Task requirements — Starting with the line that contains "You are a GUI", give again exactly and only each line through the end of the records; include the last line and exclude pictures.
Records shown: Begin
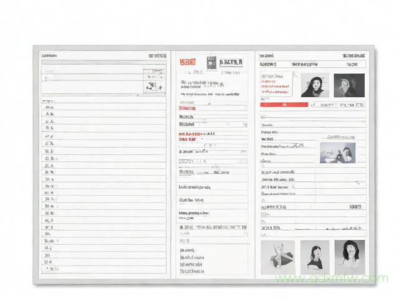The image size is (399, 299).
Task: Click the right panel's top-right header label
Action: pos(353,55)
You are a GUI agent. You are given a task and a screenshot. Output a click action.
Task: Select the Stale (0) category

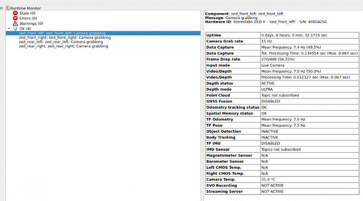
Records shown: End
Written answer —
You are a GUI agent. You are given a task and a screenshot. Output a click action.
Task: Select the Stale (0) category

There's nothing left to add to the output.